■ **Document segment**:
##############################
Girls were having fun elsewhere, as well. Diane Paulus and Pam MacKinnon both won for directing — marking a rare time two women have nabbed directing Tonys in the same year.

Paulus won her first Tony for directing the high-energy revival of the musical “Pippin,” which also earned its star Patina Miller a best leading actress award.

MacKinnon won for directing the play “Who’s Afraid of Virginia Woolf?” a year after earning her first nomination for helming “Clybourne Park.”

Her revival of Edward Albee’s story of marital strife won the best play revival and earned Tracy Letts his first acting Tony, an upset beating of Tom Hanks.

“The greatest job on Earth. We are the ones who say it to their faces, and we have a unique responsibility,” Letts said.

Andrea Martin, 66, won as featured actress in a musical. Playing Pippin’s grandmother, she sings the music-hall favorite “No Time at All” and stuns audiences nightly by performing stunts that would make a woman a fraction of her age blanch.
##############################
■ **Information supplied**:
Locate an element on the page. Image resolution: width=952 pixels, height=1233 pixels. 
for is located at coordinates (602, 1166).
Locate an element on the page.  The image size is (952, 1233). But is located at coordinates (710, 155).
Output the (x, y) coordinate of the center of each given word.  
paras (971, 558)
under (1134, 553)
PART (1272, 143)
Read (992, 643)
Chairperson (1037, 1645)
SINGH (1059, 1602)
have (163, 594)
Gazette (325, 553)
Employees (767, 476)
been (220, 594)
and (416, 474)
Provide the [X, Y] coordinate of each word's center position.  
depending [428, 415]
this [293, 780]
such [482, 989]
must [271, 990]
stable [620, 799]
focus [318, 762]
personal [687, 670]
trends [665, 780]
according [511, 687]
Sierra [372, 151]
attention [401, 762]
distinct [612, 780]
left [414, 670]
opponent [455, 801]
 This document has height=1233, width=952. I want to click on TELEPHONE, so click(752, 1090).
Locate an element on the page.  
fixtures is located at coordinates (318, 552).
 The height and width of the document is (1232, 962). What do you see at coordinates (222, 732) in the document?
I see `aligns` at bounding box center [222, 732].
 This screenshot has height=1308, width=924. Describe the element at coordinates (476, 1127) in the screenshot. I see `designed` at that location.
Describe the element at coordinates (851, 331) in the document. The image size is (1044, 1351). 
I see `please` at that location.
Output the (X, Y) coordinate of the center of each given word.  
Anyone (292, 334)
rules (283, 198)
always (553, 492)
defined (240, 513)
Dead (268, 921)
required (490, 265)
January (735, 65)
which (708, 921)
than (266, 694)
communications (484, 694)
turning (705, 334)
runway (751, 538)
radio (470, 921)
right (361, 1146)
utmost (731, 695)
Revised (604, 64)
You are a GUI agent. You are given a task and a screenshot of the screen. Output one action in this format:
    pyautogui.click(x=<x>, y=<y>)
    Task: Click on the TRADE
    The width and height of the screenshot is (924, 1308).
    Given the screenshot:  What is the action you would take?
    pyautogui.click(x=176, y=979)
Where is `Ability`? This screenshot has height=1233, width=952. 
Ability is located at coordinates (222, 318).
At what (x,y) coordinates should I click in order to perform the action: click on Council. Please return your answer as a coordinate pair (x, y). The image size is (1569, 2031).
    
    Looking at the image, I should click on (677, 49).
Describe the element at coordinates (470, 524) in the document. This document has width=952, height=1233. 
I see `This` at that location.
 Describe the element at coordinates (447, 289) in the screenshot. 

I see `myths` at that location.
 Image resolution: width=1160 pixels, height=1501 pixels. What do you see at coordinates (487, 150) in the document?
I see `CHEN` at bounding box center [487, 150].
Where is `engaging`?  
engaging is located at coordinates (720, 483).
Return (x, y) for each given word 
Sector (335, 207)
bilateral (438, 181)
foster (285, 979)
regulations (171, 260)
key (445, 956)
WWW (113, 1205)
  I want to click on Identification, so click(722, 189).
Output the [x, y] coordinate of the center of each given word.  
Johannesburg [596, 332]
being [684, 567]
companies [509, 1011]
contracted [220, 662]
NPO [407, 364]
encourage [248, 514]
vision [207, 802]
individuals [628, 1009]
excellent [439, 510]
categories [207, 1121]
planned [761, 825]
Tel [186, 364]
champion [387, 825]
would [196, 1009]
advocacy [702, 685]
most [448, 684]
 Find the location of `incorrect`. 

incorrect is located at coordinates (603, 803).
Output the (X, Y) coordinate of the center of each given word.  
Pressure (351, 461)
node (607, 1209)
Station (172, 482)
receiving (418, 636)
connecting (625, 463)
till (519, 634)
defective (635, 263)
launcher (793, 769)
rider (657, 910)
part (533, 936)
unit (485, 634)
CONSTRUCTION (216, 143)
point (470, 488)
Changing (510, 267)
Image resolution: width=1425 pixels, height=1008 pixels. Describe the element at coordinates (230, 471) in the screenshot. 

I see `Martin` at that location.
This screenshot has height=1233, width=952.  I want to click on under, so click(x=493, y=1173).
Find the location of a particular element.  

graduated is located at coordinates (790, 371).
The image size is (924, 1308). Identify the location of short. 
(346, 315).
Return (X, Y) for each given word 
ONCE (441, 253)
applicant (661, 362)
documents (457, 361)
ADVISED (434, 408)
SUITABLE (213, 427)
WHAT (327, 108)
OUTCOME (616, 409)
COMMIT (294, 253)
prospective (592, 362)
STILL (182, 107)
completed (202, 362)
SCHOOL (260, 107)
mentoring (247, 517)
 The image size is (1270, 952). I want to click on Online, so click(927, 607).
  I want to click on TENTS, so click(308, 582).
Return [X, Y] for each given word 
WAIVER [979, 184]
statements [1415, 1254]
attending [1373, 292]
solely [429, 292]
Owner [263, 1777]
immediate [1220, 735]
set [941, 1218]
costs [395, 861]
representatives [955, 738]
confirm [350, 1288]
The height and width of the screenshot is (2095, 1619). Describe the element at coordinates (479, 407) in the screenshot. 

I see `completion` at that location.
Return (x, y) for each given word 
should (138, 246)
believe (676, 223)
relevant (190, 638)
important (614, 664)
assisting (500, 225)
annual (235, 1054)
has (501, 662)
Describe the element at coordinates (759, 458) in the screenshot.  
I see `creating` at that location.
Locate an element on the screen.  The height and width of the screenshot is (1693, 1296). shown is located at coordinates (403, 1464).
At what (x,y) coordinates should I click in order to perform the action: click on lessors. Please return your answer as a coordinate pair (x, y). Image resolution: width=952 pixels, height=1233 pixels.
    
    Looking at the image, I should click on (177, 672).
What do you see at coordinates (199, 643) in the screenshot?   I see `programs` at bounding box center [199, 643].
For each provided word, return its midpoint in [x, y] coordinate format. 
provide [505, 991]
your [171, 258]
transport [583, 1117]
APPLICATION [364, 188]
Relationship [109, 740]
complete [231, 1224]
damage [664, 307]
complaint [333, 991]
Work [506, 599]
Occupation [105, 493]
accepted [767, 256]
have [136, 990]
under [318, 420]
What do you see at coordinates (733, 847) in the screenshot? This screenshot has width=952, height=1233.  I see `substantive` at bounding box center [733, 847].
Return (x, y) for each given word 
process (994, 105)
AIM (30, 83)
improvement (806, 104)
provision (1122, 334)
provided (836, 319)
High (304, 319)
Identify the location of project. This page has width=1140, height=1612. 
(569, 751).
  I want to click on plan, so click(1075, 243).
##############################
■ **Short problem A**: In the Tony Awards passage, whom did Tracy Letts beat in an upset?
■ **Short problem B**: Carry the Tony Awards passage forward beyond its last sentence.

■ **Expected output A**: Tom Hanks

■ **Expected output B**:
Courtney B. Vance won for best featured actor in a play for portraying a newspaper editor opposite Hanks in “Lucky Guy.”

Judith Light won her second featured actress in a play Tony in two years, cementing the former star of TV’s “One Life to Live” and “Who’s the Boss?” as a Broadway luminary.

She followed up her win last year as a wise-cracking alcoholic aunt in “Other Desert Cities” with the role of a wry mother in “The Assembled Parties.”

Cicely Tyson, 88, won best leading actress in a play for the revival of “The Trip to Bountiful.” It was the actress’ first time back on Broadway in three decades.